NEW YORK (June 12, 2015) — Your friend is moving Saturday. Are you free to help?

The real answer is yes. The honest answer is no, because you’re a human being and not a forklift. And also because you guys aren’t really that close.

If only you had something else planned so it would be easier to say no…

“Got This Thing” is just that. The Web app uses your phone’s location to populate your Google calendar with local stuff that’s happening, pulled from public event information on sites like Eventbrite.

Click on the “Get Busy” button and in an instant — your blank schedule turns into a confetti of things to do.

You can add different categories, such as “Unquestionable Charity Events,” “Legit Lectures,” and “Non-BS Brooklyn Things,” and share your fake calendar of real events with other people, so you can support each other with your lies.

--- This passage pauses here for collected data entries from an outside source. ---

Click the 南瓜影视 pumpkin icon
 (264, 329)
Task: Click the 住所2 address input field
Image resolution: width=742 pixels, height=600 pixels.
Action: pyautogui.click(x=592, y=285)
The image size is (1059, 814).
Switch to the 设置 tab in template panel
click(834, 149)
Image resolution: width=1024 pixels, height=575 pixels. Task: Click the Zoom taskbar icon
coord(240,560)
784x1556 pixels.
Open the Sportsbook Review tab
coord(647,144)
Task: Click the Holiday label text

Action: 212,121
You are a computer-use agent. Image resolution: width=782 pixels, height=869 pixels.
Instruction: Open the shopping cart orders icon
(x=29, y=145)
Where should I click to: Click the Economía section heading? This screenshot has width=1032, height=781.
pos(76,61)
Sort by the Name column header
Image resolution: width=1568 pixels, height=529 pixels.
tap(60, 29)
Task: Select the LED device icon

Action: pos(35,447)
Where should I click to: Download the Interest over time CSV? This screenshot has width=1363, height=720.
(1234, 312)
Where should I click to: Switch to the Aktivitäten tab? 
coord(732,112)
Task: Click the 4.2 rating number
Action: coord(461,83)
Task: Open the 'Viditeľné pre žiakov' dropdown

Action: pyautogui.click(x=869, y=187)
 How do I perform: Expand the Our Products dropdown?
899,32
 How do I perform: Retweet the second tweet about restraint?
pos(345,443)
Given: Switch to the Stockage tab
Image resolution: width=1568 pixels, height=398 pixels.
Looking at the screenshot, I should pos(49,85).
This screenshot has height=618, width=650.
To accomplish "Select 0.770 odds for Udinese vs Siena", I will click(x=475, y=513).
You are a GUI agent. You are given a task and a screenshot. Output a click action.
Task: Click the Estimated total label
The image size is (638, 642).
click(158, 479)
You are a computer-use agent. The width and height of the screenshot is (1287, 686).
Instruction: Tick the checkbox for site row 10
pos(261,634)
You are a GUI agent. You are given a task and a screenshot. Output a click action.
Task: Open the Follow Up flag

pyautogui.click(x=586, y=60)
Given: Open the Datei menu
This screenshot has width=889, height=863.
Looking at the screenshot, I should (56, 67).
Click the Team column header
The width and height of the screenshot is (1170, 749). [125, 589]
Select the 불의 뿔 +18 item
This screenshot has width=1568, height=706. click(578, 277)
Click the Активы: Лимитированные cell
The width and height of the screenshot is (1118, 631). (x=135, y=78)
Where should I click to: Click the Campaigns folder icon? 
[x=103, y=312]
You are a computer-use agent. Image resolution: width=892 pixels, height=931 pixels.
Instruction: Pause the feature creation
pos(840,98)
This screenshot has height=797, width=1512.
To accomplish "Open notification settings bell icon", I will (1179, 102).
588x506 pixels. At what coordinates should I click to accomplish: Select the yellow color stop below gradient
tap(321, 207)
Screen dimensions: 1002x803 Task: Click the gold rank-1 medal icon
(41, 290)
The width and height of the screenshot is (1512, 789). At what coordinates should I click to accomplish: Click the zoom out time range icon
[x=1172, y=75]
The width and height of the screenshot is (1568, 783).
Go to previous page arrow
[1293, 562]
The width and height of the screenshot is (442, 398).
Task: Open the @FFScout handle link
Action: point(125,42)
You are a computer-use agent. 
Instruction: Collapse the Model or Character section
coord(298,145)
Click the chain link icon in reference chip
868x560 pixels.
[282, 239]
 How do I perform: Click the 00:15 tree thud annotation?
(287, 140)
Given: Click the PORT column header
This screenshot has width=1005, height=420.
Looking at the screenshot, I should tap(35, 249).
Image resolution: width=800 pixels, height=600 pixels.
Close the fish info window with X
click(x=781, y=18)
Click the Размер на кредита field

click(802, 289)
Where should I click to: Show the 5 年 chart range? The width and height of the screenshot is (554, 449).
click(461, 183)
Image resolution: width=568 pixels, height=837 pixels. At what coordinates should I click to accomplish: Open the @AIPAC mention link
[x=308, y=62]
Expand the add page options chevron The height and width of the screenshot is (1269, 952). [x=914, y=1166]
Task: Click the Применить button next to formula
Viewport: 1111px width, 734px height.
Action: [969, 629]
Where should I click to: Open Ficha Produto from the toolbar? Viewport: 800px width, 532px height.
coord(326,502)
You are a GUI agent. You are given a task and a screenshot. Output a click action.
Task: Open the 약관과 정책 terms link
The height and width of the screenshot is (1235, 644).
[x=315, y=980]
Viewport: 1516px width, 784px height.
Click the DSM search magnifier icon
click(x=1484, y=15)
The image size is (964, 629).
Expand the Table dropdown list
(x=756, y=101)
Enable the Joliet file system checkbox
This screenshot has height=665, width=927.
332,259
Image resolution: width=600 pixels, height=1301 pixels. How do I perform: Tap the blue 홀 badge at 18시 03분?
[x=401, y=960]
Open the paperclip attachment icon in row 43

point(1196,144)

You can even choose how busy you want to appear.

There are three degrees: “Busy,” “Super Busy,” and one called “Go F— Yourself,” which basically drops dozens of overlapping events into one time slot.

When you want to get rid of all the stuff you added, just click “Go Clear.”

Nat Towsen, a 29-year-old comedian from Manhattan, conceived the idea in May during New York City Comedy Hack Day.

The three-day event paired developers and comics together to build humorous apps. Towsen and his team spent about two days coding and preparing for the final pitch. They were ultimately crowned the grand prize winner’s for this year’s festival.

“We are looking for investors,” Towsen told CNNMoney. “We have publicly announced that we want to raise a trillion dollars.”

The amount may be a joke, but the app and the fact that GTT wants to raise money — are not.

GTT “officially launched” on Tuesday at a New York City Tech Meet Up, where Towsen and his four-man team demoed the app in front of hundreds of people.

The event attracted some funding interest, according to Towsen, as well as people who say they want to work for GTT.

More than a thousand people from 10 different countries have used the free service, and in the future, Towsen hopes to pull events from other sites, including Facebook.

The app has real potential as an event aggregation and discovery tool. It could make it easy for people to find things to do without having to do much. Companies could also pay GTT to promote conferences, concerts, and other get-togethers.

But, Towsen says half jokingly, all of that is secondary. “It’s for people who want to avoid doing things.”